● **PROMPT**:
The line containing "311x175 pixels. At", and every line after it to the end of the listing, should be repeated exactly; the pictures should not.

● **PROVIDED INFORMATION**:

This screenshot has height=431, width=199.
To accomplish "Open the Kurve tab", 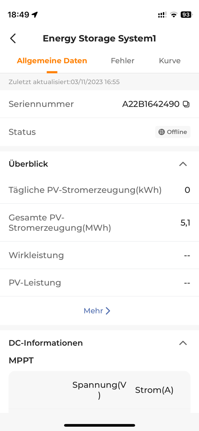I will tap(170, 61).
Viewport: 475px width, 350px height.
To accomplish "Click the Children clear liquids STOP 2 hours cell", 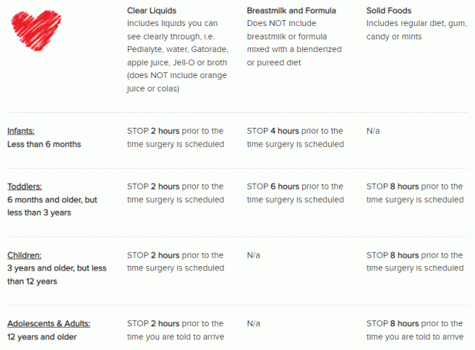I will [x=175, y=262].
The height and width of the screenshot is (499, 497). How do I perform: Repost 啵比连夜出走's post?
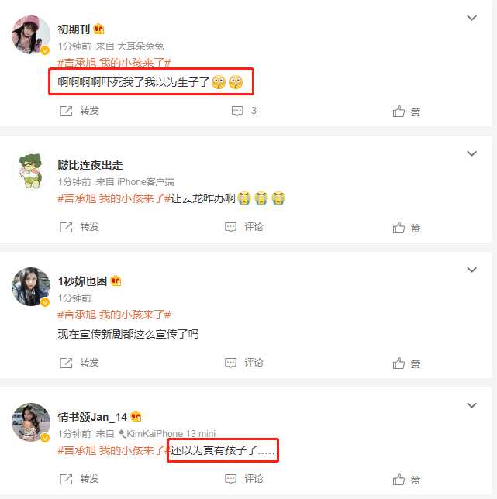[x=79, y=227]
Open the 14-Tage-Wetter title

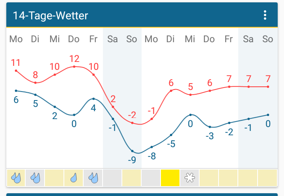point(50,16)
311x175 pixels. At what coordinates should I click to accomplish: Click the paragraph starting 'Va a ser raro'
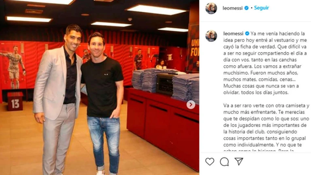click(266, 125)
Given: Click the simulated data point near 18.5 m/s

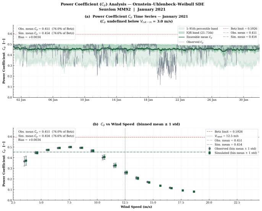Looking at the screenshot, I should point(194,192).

● **EXERCISE SOLUTION**:
311x175 pixels. At what coordinates should I click to accomplish: Click the paragraph starting 'Va a ser raro'
click(266, 125)
Given: Click the simulated data point near 18.5 m/s

Looking at the screenshot, I should point(194,192).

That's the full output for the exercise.